Nia Kaanagbara, senior, is the first generation of Nigerian American in her family meaning that both of her parents were born in Nigeria, and she’s the first of her family be born and raised in America.
“Before I was exposed to school, I was raised in a very Nigerian way. They brought over the idea that education is the key to success, the food and music. Although I’m American, I feel like I can relate to Nigerians who actually grew up in Nigeria.”
Although Kaanagbara is undecided about which college she will attend, she plans to earn an undergraduate in biology and hopes to one day to become a dermatologist.
“The summer before freshmen year…my skin was horrible.” Kaanagbara explained. “I visited a dermatologist, and she really helped my skin. I just want to have the same impact on others as she had on me.”

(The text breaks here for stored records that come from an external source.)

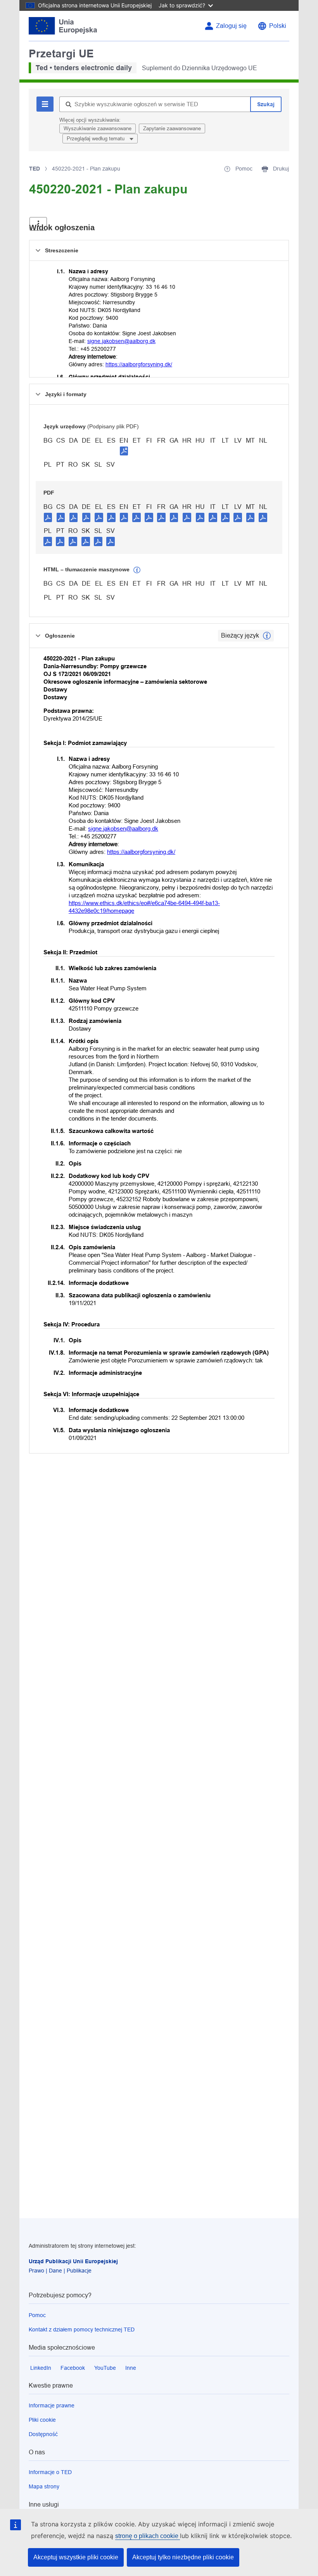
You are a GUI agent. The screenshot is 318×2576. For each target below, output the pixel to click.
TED (34, 169)
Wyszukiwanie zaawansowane (97, 128)
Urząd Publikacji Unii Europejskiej (73, 2261)
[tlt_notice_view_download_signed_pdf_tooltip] (124, 451)
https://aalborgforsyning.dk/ (138, 364)
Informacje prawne (51, 2405)
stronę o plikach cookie (147, 2536)
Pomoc (37, 2315)
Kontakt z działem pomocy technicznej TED (82, 2329)
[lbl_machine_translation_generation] (136, 570)
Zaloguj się (231, 25)
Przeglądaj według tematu (96, 138)
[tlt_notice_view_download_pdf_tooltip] (48, 517)
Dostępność (43, 2434)
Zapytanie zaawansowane (172, 128)
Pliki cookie (42, 2420)
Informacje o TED (50, 2472)
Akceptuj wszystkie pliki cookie (75, 2557)
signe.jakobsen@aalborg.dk (121, 341)
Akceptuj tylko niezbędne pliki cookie (183, 2557)
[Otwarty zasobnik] (38, 224)
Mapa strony (44, 2486)
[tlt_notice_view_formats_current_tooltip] (267, 636)
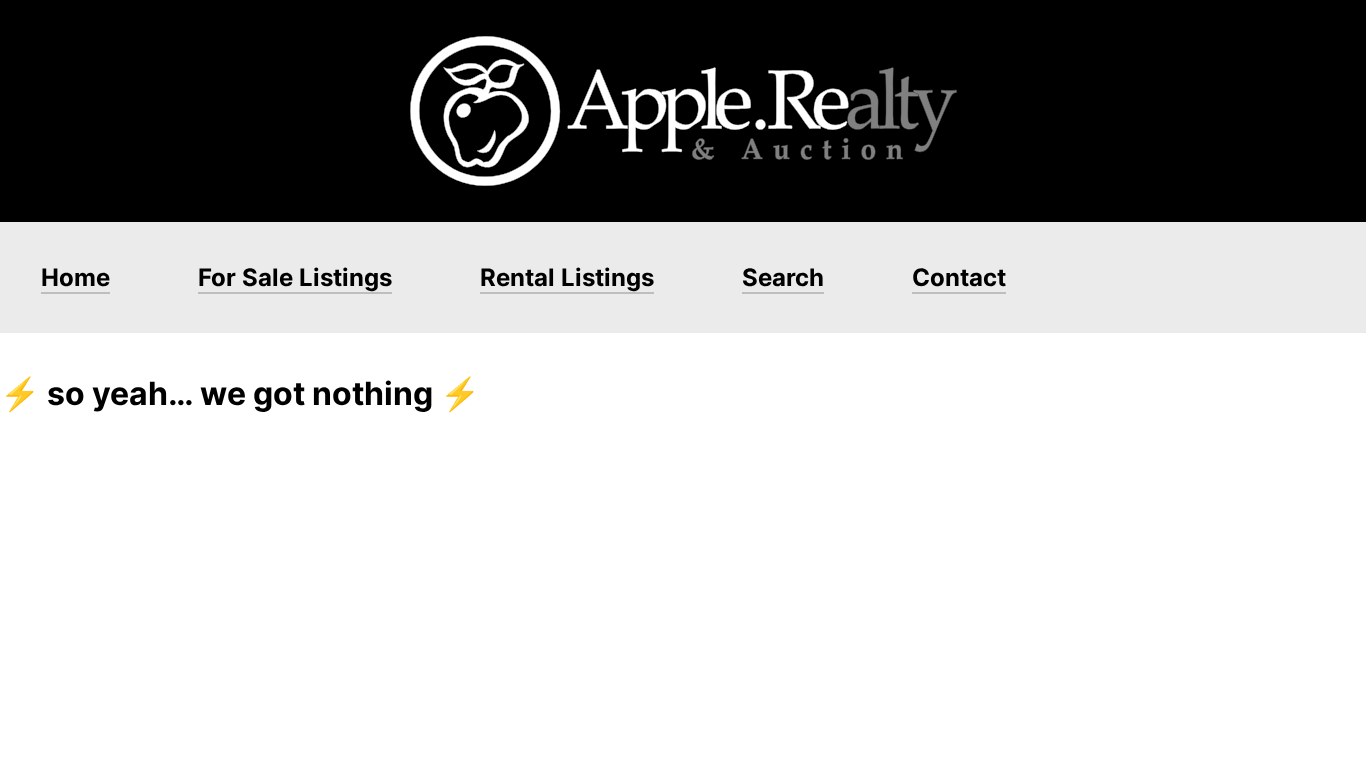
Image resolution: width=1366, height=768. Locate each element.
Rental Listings (567, 277)
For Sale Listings (295, 277)
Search (783, 277)
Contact (959, 277)
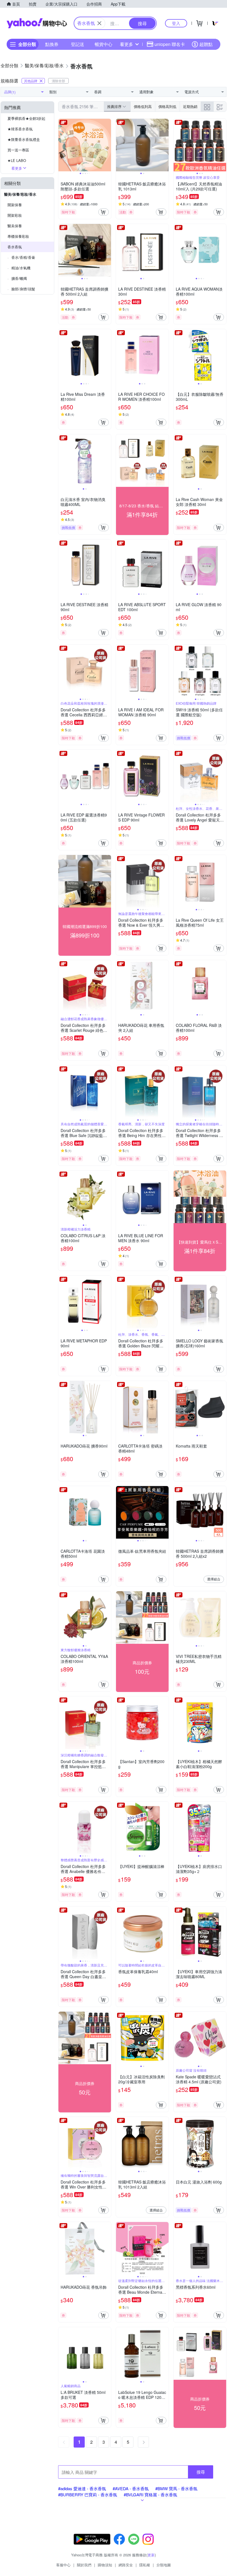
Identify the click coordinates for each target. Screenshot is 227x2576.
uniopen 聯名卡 (169, 44)
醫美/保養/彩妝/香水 (20, 194)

Kaanagbara advised freshmen to start college hunting early and to definitely stay on top of things.
“I had a very good education here at Webster. The accelerated classes here gave me the opportunity to challenge myself,” Kaanagbara said. “It’s always good to challenge yourself.”
Dana Miller, assistant junior and JV cheer coach, described Kaanagbara as being responsible, socially aware and mature.
“She is definitely more spunky than last year,” Miller commented with laughter. “If she sees a slight change in someone, she’ll notice it immediately and ask them what’s wrong.”
“Senior year has been the best,” Kaanagbara said. “Joining cheer gave me an automatic friends and family. Going into cheer you don’t know anyone, and you’re exposed to an open environment.”
Kaanagbara said she loves thinking about the future because she knows that she’s going to do great things. She believes that if she’s passionate and driven about something, then she’s bound to succeed.
“My advice to anyone is to live in the moment and take each day as it comes.” Kaanagbara said.